* Work request 1 *
List every dollar amount and percentage that appears in the FSA discussion.
* Work request 2 *
According to the FSA discussion, after the layoff, what expenses may the remaining FSA balance be spent on?

---- Document extract

I was laid off from my position the last day of April. I had an FSA (Flexible Spending Account) into which I had contributed about $250. This is money that I earned that I elected to have automatically deposited pretax. It’s for healthcare expenses.
I had spent about $50 of that. I’ve just been informed that the remainder can only be spent on expenses incurred before I was laid off and that the rest will be forfeited. To my thinking, I should be given a reasonable amount of time to spend it.
With an FSA, if you deposit more than you spend in a year, you forfeit whatever is left. I understand that and was aware of it when I elected to make regular deposits and I planned the amount accordingly. If I had had money left over at the end of the year that would be my fault.
However, taking the remainder because you’re laid off, something you can’t really plan for, is ridiculous and unfair and amounts to theft.
How interesting! I’ve never heard of such a thing, but I’m sort of wondering why would anyone use it if they just take the money, should you not spend it?
Maybe I’m not understanding correctly. But wouldn’t it be infinitely better to just put the same payments into a separate savings account? Of your own, the bank will even do an auto deposit if you like.
At least then, whatever’s left at the end is still there.
What you’re missing is that it’s taken pretax. So what you can do is figure out the minimum that you know you’re likely to spend in a year on healthcare and have it taken out of your pay before it’s taxed. So if you plan properly, you’ll spend it all before the end of the year and won’t lose any and will save the tax dollars.
I think you can instead itemize your expenses and take them as a deduction on April 15, but the FSA makes it more convenient.
I’m sorry about your situation, but appreciate you sharing this information. I have had an FSA for many years, but never realized that I would lose the funds if I was laid off. It pays to read the fine print.
You can itemize, but you only get to deduct the itemized amount if it’s more than, I think, 2% of your income. I may have qualified for that once. The health account works for any amount. For someone with a chronic condition, who knows that she’ll spend X per month on prescriptions, it can work. It’s easy to guess wrong or to lose receipts, but it can work.

--------
---- Supplied material

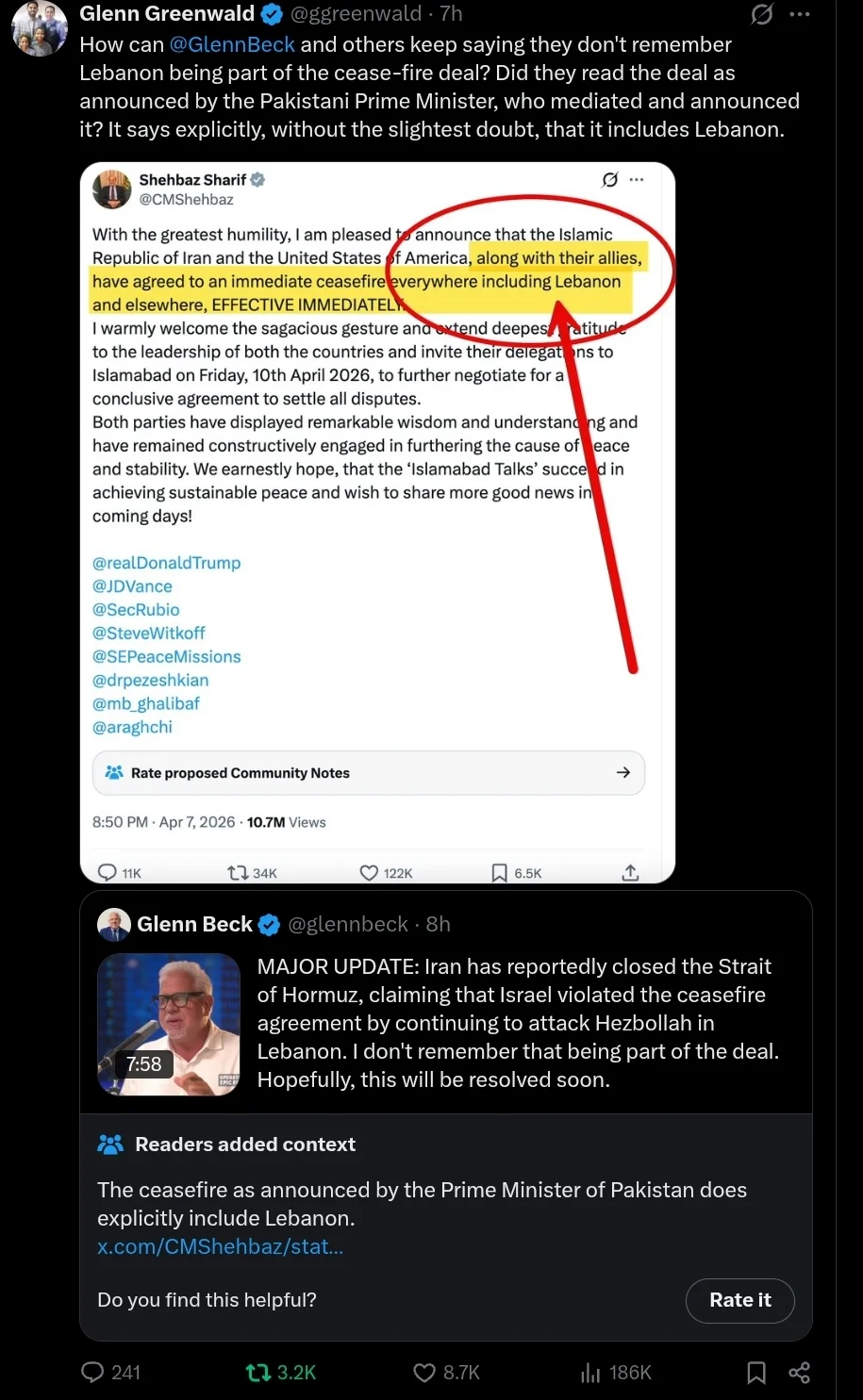
Task: Like the post with the 8.7K heart
Action: pos(424,1373)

--------

* Exercise response 1 *
- About $250: the amount contributed to the FSA
- About $50: the amount spent from it
- About 2% of income: the threshold the itemized amount must exceed before it can be deducted, as one participant recalls it

* Exercise response 2 *
Only expenses incurred before the layoff. The rest is forfeited.